COMMENTATORS on international politics do not like being taken by surprise, so they tend to foresee the worst. Few thought Yugoslavia would stay together, in the wake of the collapse of the Soviet empire. But few if any foresaw the horrifying brutality and scale of the consequences in Croatia and Bosnia. The experts do not want to be caught napping again, so they are already identifying the scene of the next catastrophe. We are now being warned that the most likely candidate is the ex-Yugoslav republic t hat Tito called Makedonija. The people being blamed for a prospective catastrophe are the Greeks.
The Greek government is regularly accused in the Western press of being tiresome and obstructive over the recognition of this small, land-locked territory on its northern borders, which has declared itself independent of Yugoslavia.
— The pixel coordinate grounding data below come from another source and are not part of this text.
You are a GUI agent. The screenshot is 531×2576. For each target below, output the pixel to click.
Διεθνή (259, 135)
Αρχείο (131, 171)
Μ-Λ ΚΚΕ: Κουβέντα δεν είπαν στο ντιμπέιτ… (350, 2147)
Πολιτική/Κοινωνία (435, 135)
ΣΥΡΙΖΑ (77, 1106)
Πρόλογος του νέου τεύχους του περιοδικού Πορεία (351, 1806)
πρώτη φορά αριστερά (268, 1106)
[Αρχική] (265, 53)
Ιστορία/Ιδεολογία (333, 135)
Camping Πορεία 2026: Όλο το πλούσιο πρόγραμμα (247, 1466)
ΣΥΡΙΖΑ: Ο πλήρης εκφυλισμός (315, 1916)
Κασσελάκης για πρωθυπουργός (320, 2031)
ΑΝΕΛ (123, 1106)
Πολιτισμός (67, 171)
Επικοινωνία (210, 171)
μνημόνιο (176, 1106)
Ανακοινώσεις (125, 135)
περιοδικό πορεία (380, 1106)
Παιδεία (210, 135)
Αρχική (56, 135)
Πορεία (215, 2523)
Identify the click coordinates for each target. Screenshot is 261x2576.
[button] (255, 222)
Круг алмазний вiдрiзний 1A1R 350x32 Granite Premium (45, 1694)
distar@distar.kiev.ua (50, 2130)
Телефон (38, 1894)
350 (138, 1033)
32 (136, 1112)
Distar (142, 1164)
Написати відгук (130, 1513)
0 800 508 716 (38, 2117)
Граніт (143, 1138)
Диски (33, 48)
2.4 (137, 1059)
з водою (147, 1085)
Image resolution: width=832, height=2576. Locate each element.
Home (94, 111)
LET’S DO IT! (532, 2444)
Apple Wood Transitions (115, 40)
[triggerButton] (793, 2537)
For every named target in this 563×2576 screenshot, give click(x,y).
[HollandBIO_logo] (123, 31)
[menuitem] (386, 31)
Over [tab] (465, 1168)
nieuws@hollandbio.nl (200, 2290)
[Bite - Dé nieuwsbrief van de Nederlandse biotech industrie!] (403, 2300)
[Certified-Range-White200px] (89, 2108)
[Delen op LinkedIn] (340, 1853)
The de facto government of the ex-Yugoslav republic, with its capital at Skopje, sought international recognition as the Republic of Macedonia. After a cursory discussion in the Council of Ministers of the European Community (EC), 11 members were initially persuaded to agree, but Greece dissented. From the first, the Greeks made it clear that their objection was not to recognition but only to the name of Macedonia.
Some weeks later, at a meeting of heads of government, the Greek prime minister explained the grounds of the objection. The other members accepted his arguments and agreed that the new state could be recognized, but only under a different name. Given that the decision was finally unanimous and was reached by a process of reasoned argument, what was tiresome, difficult, or obstructive about Greece's conduct?
What was the Greeks' case? Simply, it was that the former Yugoslav republic of Makedonija was nothing but an invention of Tito's as a bridgehead for the penetration and annexation of Greece's northern province, which is the real Macedonia with its capital at Salonika. Tito's Makedonija did not ever exist as a name on any map 50 years ago. But after 1945 Tito began openly talking of a Greater Macedonia that would include not only his small, artificial province but also the major Greek province that he cal led Aegean Macedonia. He pursued this policy not only by state-controlled propaganda but also by semi-clandestine warfare.
During the Greek civil war of 1946-49, the communist-led Democratic Army was supported from Tito's territory by military supplies, training, and recruits, and by safe harbors north of the Greek frontier, which the Greek National Army was debarred from crossing. By the end of the civil war, half the manpower of the Democratic Army were Slavs recruited either from Tito's Makedonija or from the Slav-Macedonian minority in Greece. The rebel government set up by the Greek communists contained two Slav-Macedon ians.
There is no doubt that if Tito had had his way, Greater Macedonia would have been established with its capital as Salonika, the port on the Mediterranean that Stalin also desired. The republic of Makedonija would have sunk back to its minor status, and its nominal capital of Skopje would have remained an insignificant country town. Skopje as a capital would have been absurd, for when Macedonia was last geographically united, under the Ottoman Empire, Skopje was not even in Macedonia; it was the capital o f the neighboring Turkish vilayet of Kossove.
If one consults a map of southeast Europe before the Balkan wars (the Harmsworth Atlas of 1910), the boundaries of Macedonia in the Ottoman Empire are clear. Those boundaries were breached by two Balkan wars and reconstituted on the lines that the original anti-Turkish alliance (Greece, Montenegro, Serbia, and Bulgaria) had reached by force of arms. No final settlement of the frontiers could go unchallenged on ethnic grounds; not for nothing did the French adopt the word macedonie for fruit salad.
But the frontiers have not been substantially changed since 1913, despite several efforts. The outcome is unmistakable on the map of southeast Europe: Only a very small segment of historic Macedonia now lies within the borders of Tito's Makedonija, and an even smaller one in Bulgaria.
The Greeks' objection to the misuse of the name of Macedonia is therefore well founded. It is all very well for the experts to claim that the petty new state presents no threat to anybody. That could be as fatally optimistic as the expectation that the disintegration of Yugoslavia could be peacefully managed.
The optimists should not forget that both Serbia and Bulgaria have had historic claims on Greek Macedonia, however ill-based. It was from Belgrade and Sofia that the last assault on Greek sovereignty was launched. Are the present incumbents of power in Belgrade and Sofia today more trustworthy? They too have potential claims against the ex-Yugoslav republic, whereas the Greeks have none apart from the usurpation of the name.
It would be naive to suppose that in accepting the Greeks' argument the EC was yielding to a tiresome and obstructive partner. It was simply exercising prudence and common sense. If a catastrophe is coming in the ex-Yugoslav republic, it will come anyway, not because its wish to choose a provocative name is frustrated.